RECORDS FOR PROCESSING -
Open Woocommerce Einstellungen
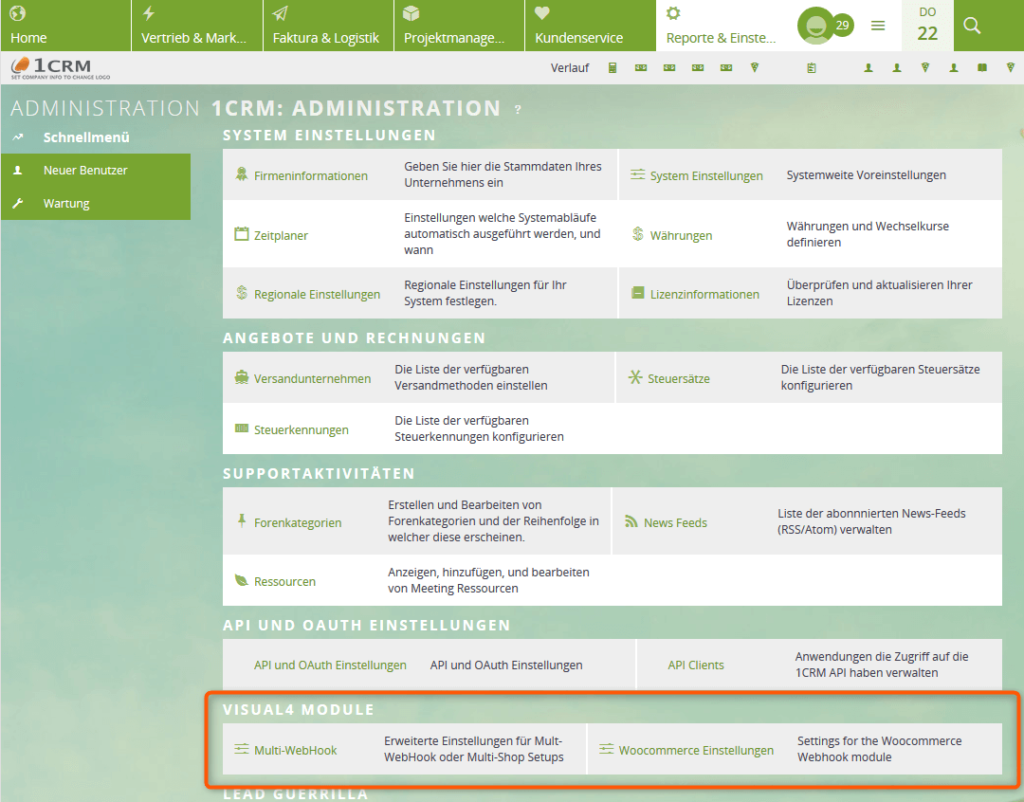The width and height of the screenshot is (1024, 802). point(695,749)
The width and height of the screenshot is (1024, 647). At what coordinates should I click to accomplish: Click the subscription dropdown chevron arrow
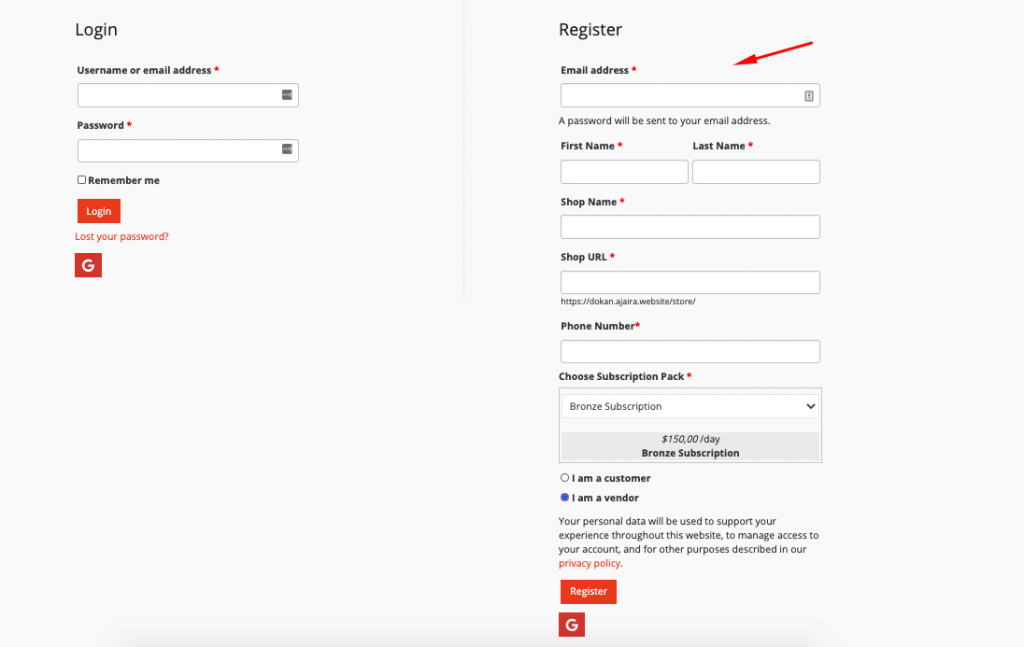pyautogui.click(x=810, y=406)
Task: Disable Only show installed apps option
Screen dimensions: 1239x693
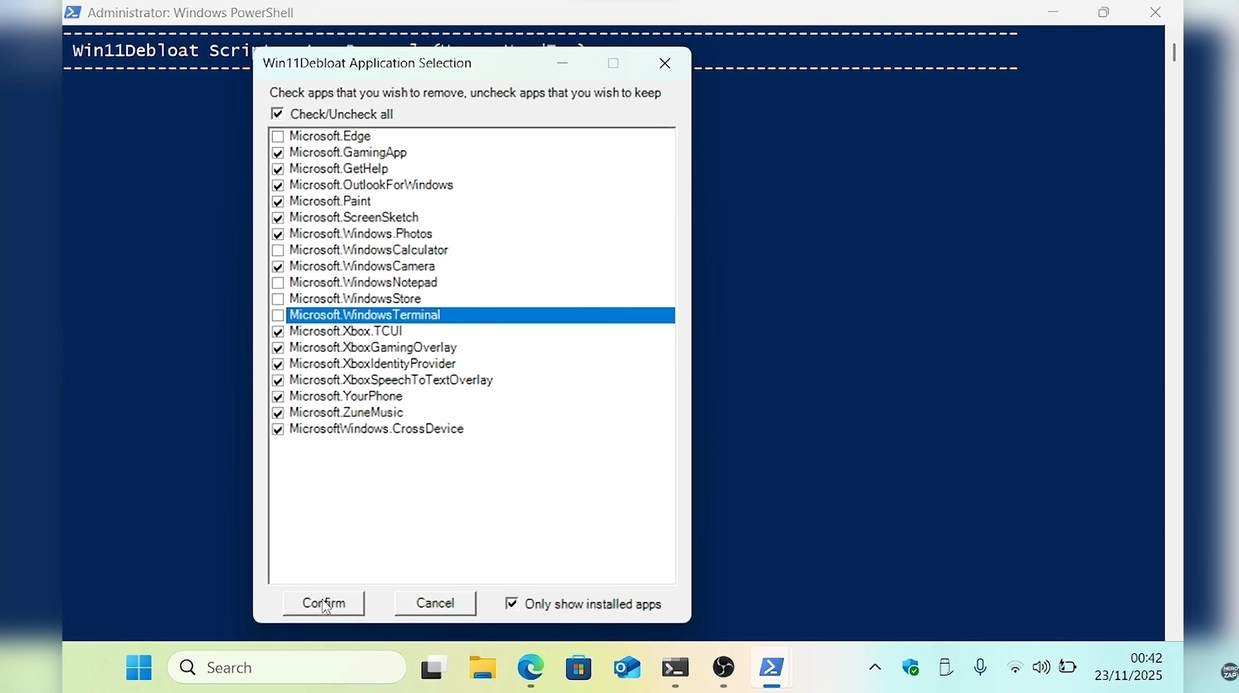Action: coord(512,604)
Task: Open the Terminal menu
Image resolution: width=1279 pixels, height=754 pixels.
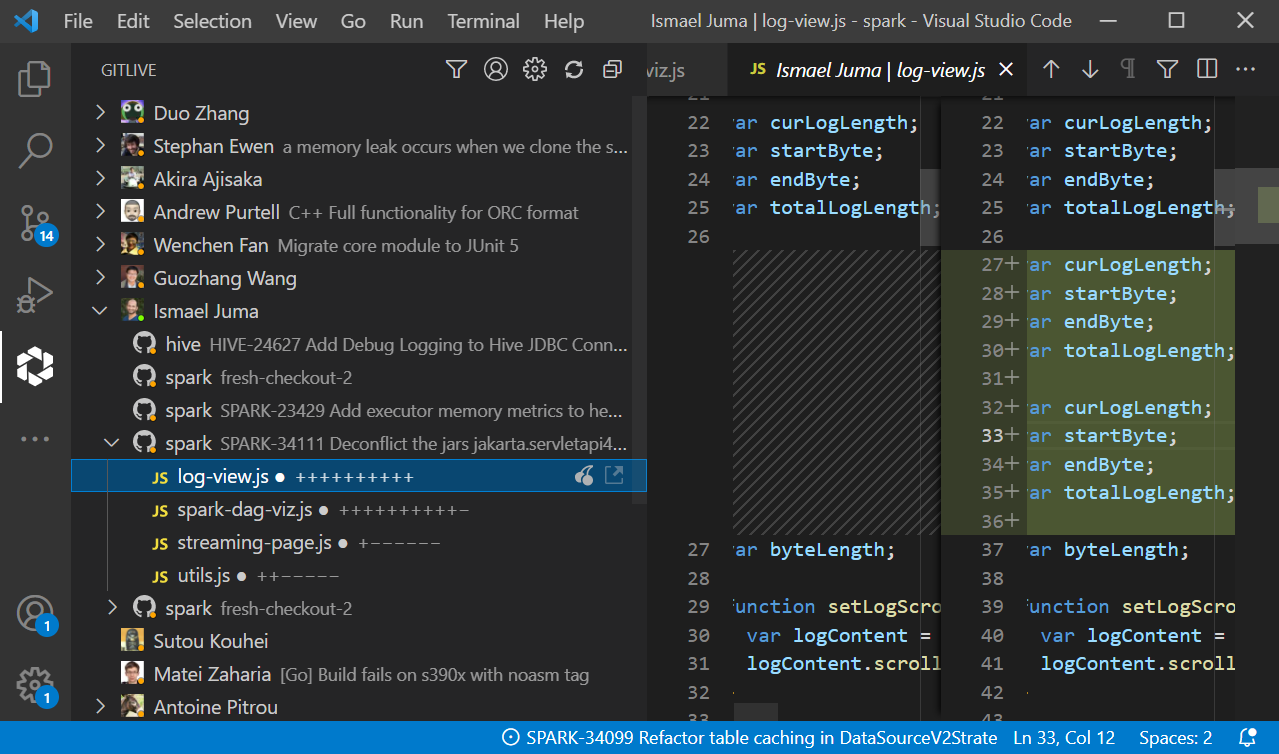Action: (483, 21)
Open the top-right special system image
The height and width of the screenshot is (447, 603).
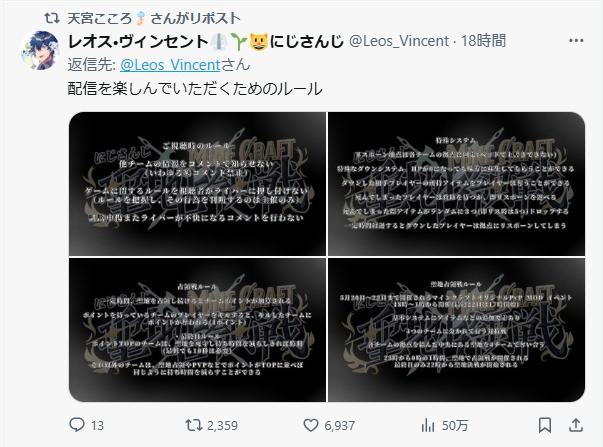click(x=456, y=183)
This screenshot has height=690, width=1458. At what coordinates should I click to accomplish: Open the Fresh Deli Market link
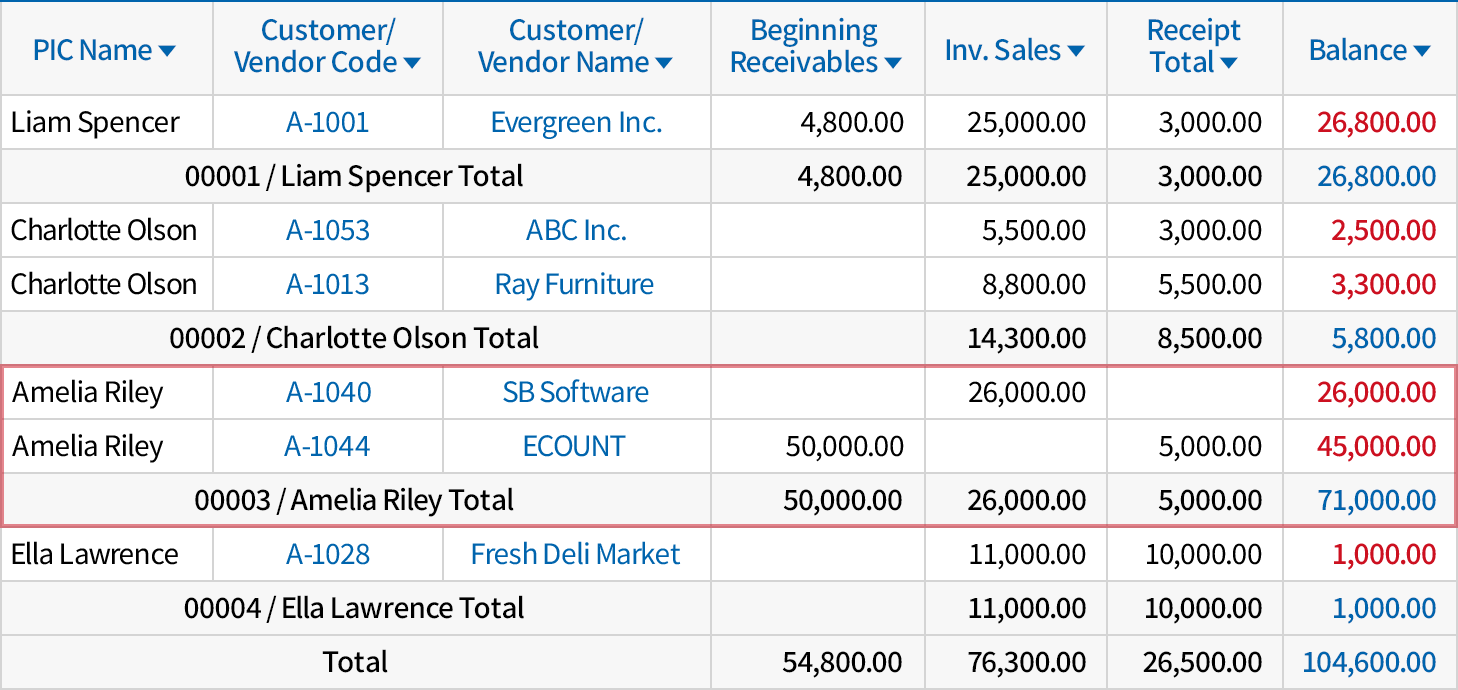pos(575,555)
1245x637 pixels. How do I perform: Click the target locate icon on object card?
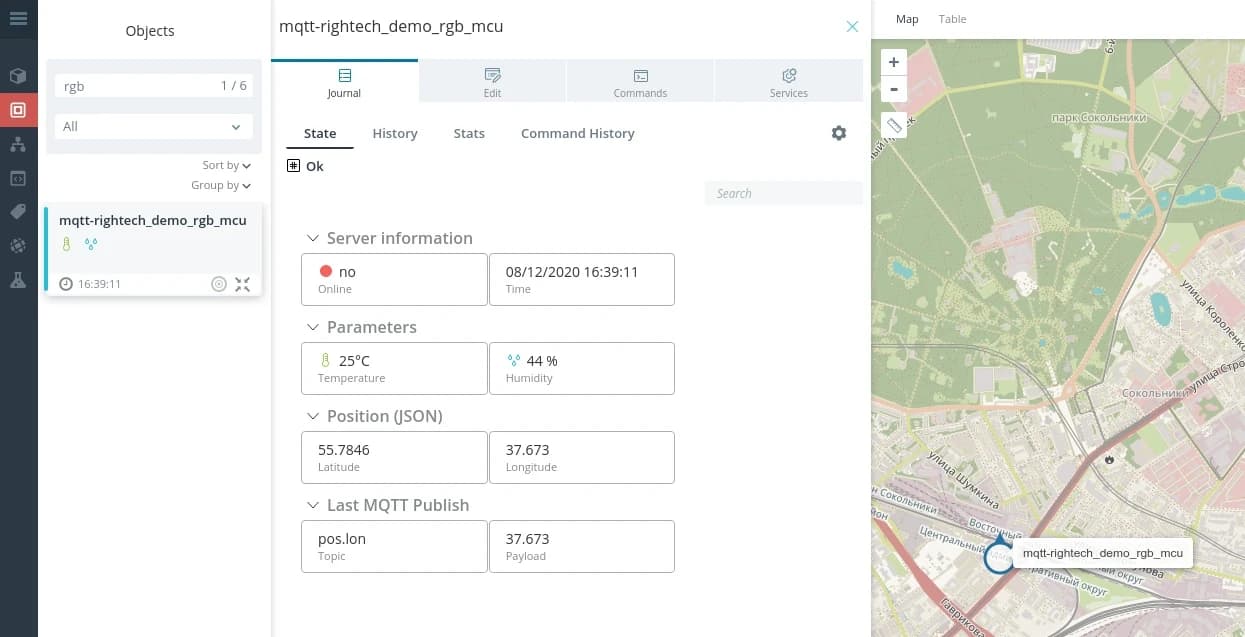(219, 284)
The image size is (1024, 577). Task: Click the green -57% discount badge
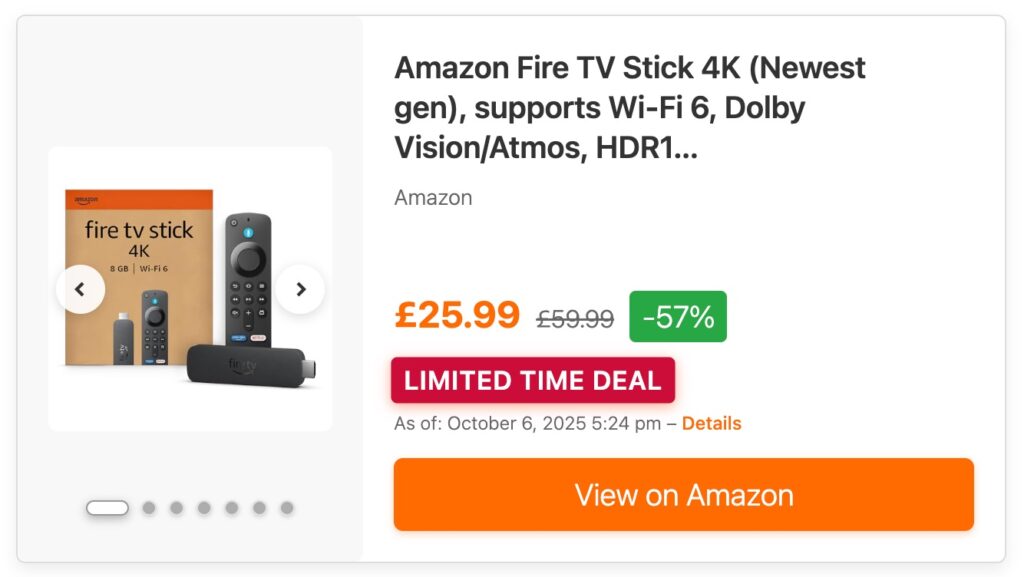678,317
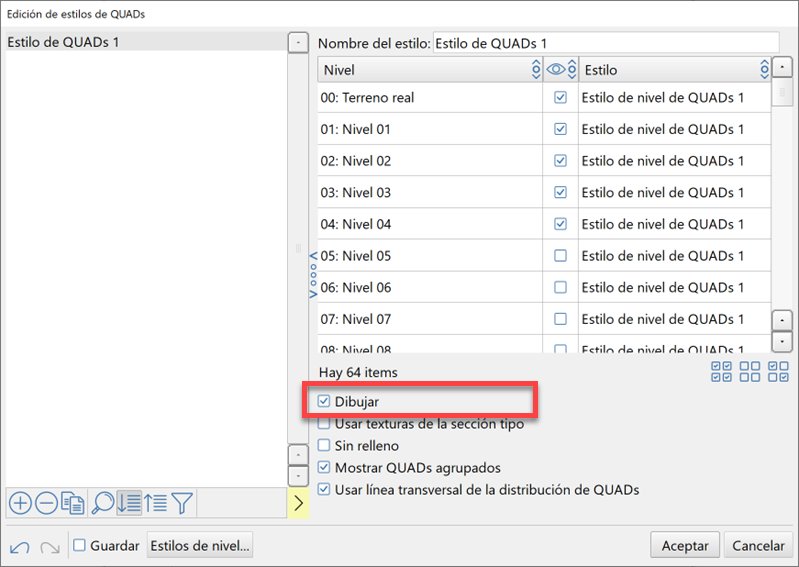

AIM OF THE TASK - Every record above must be printed exactly, except for its images.

THE COMPLETED TASK -
Open Woocommerce Einstellungen
The width and height of the screenshot is (1024, 802). point(695,749)
The width and height of the screenshot is (1024, 647). At what coordinates should I click to accomplish: Click the subscription dropdown chevron arrow
pyautogui.click(x=810, y=406)
Task: Disable Only show installed apps option
Screen dimensions: 1239x693
Action: coord(512,604)
Task: Open the Terminal menu
Image resolution: width=1279 pixels, height=754 pixels.
Action: (483, 21)
Open the top-right special system image
The height and width of the screenshot is (447, 603).
click(x=456, y=183)
This screenshot has height=690, width=1458. At what coordinates should I click to accomplish: Open the Fresh Deli Market link
pos(575,555)
1245x637 pixels. How do I perform: Click the target locate icon on object card?
(219, 284)
The image size is (1024, 577). Task: Click the green -57% discount badge
678,317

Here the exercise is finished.